Data provided:
'''

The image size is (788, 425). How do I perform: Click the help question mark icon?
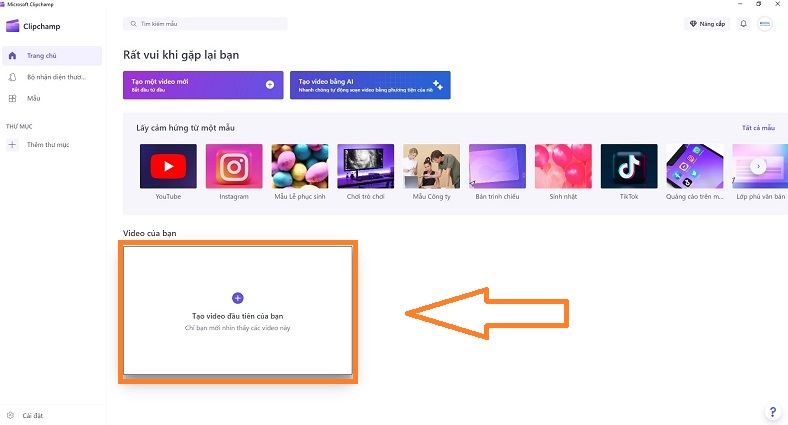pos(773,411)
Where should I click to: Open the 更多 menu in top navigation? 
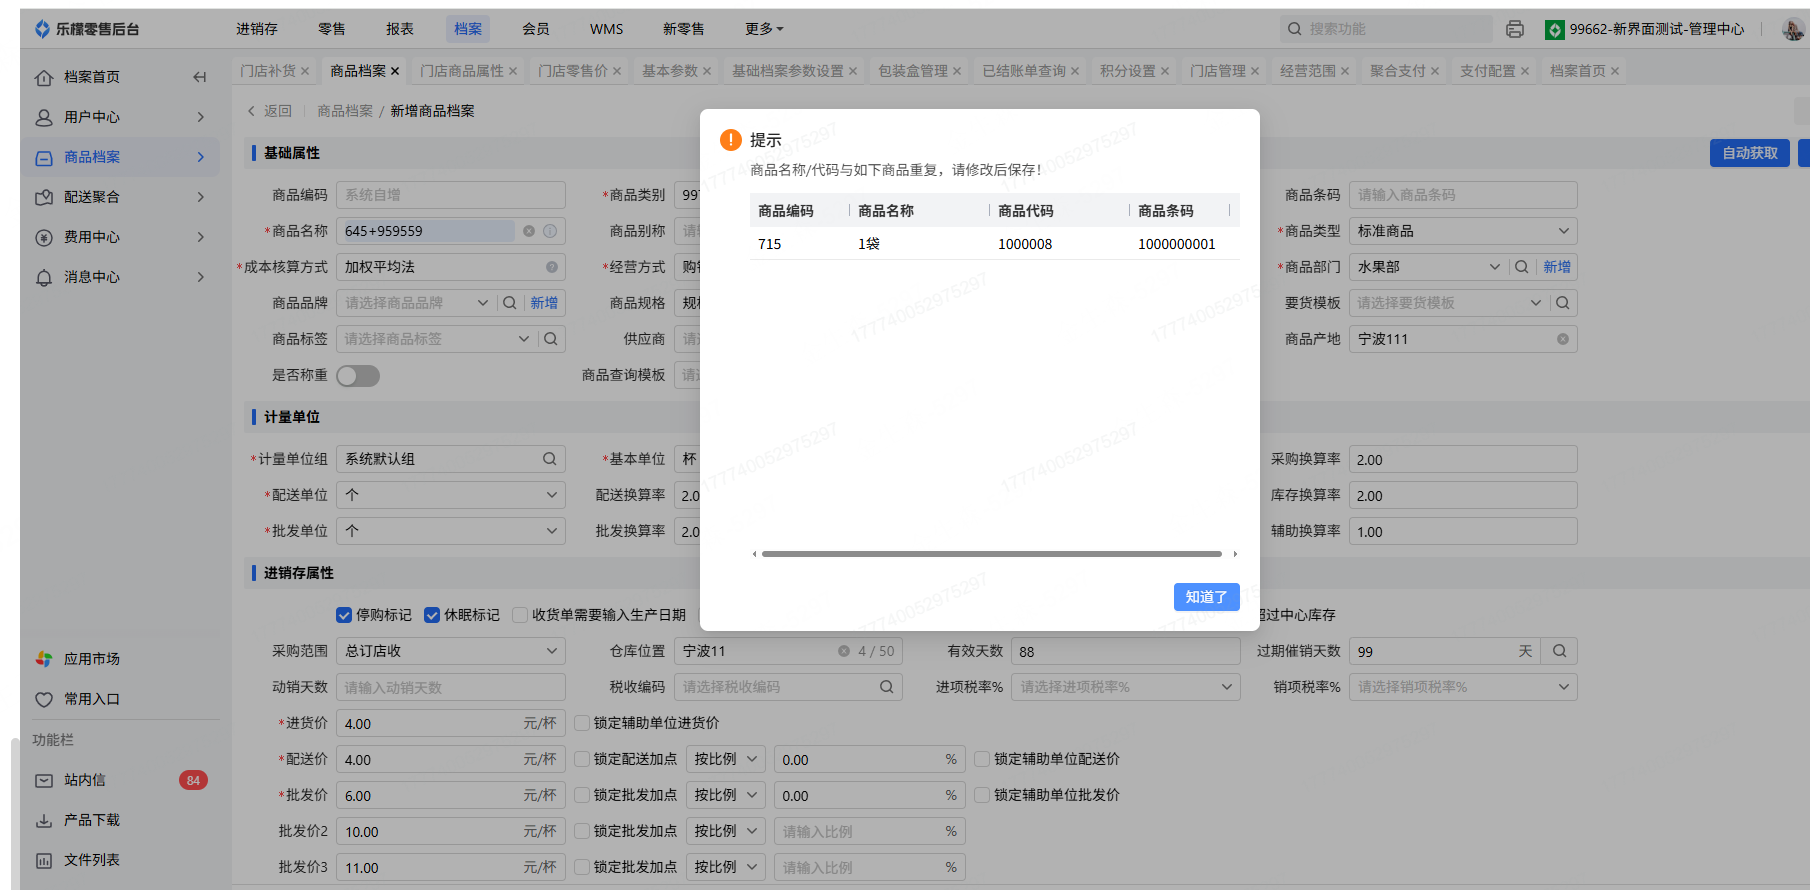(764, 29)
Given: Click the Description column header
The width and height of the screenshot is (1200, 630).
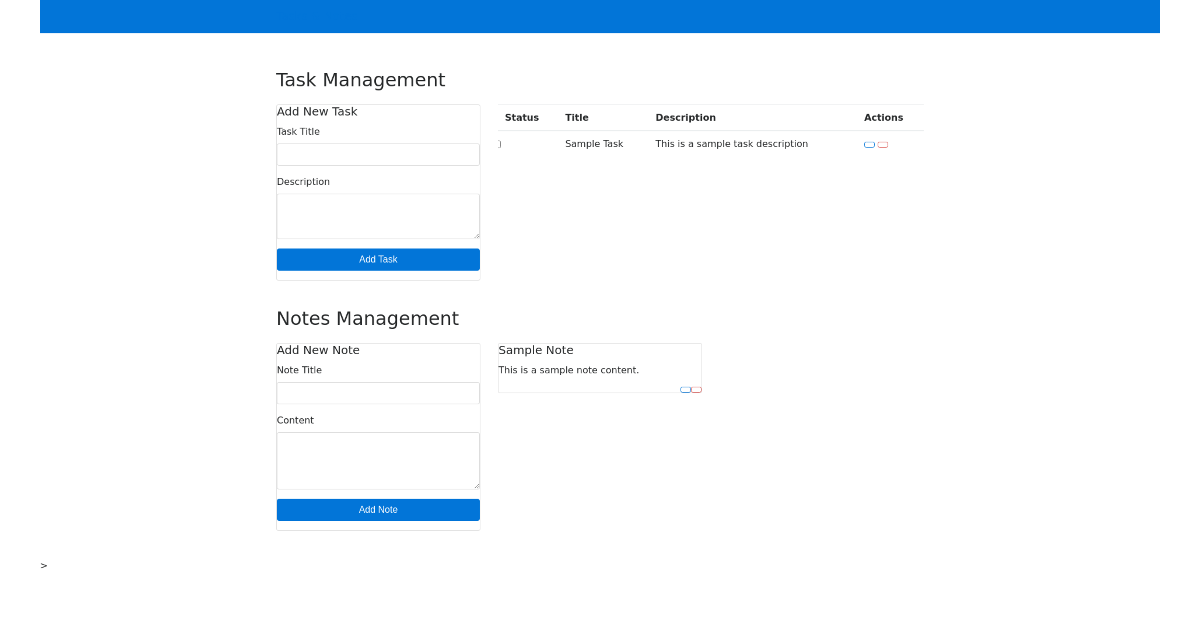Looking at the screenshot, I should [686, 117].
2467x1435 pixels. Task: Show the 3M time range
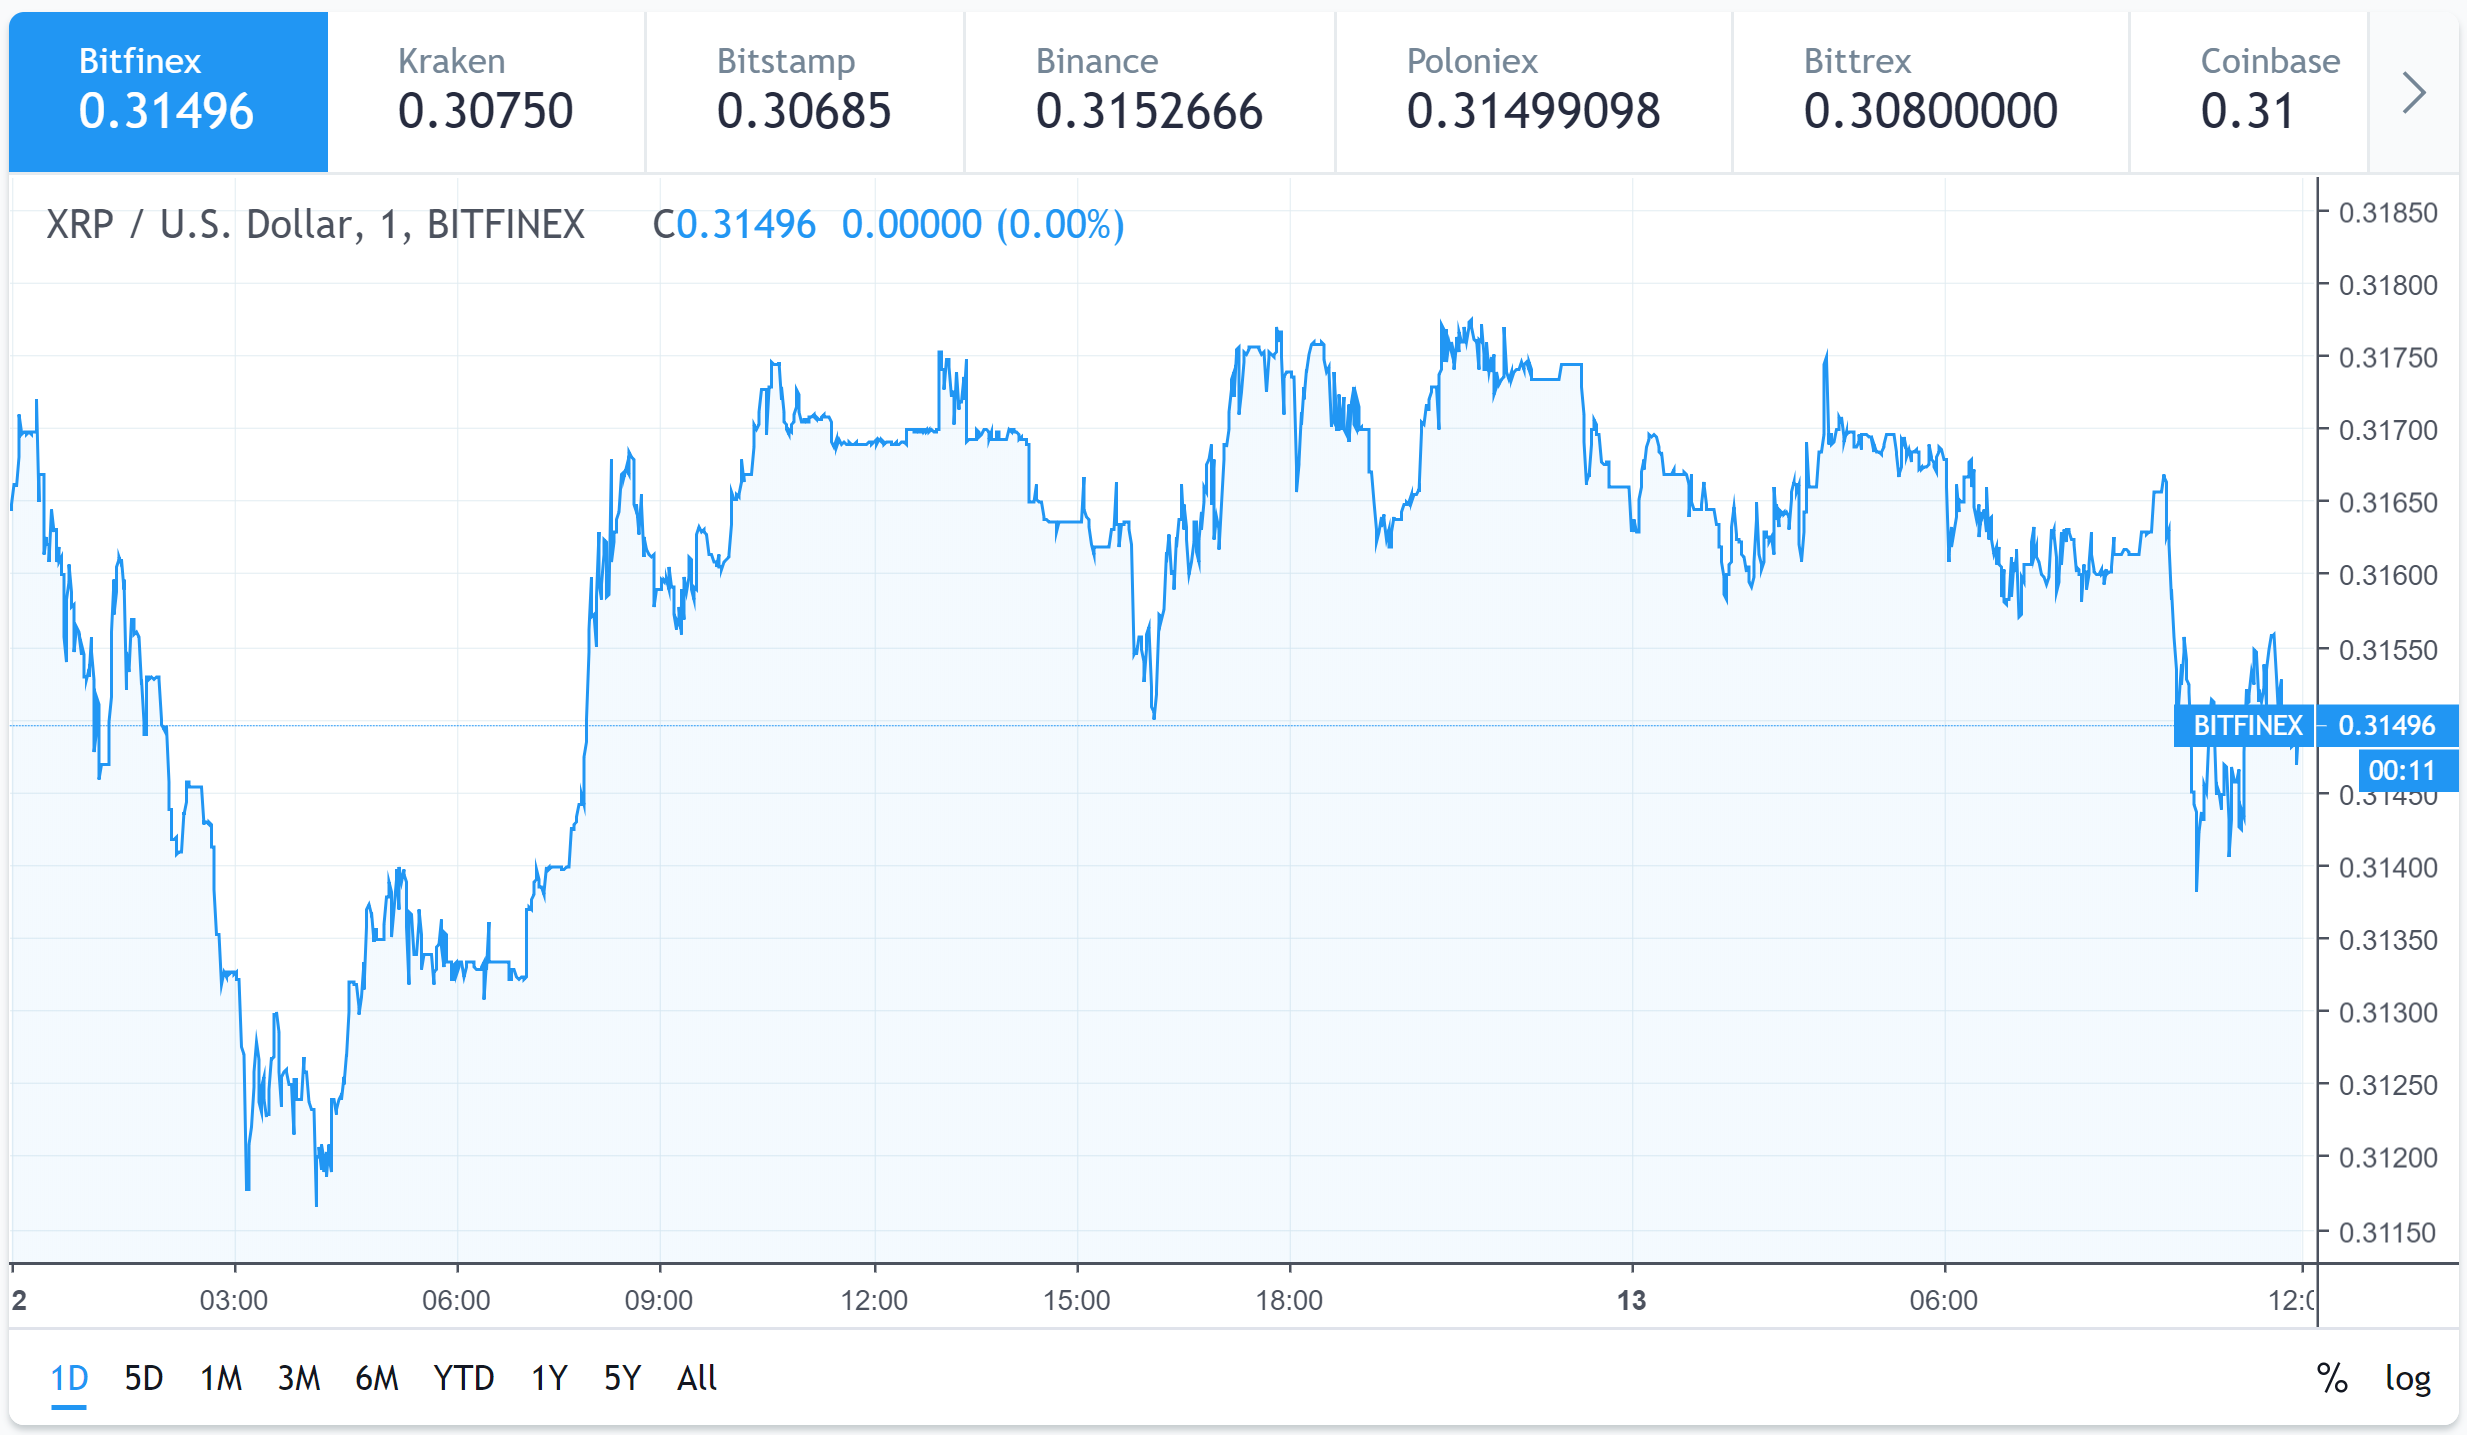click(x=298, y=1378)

'''

Your task: Quote the entries above word for word, from the line containing "Where should I" through the last line of the entries, both included. Leave the pictures out of your answer.

Exercise result:
Where should I click to: Open the 更多 menu in top navigation? 
(764, 29)
Given: Click the Description column header
The width and height of the screenshot is (1200, 630).
Looking at the screenshot, I should [686, 117].
2467x1435 pixels. Task: Show the 3M time range
click(x=298, y=1378)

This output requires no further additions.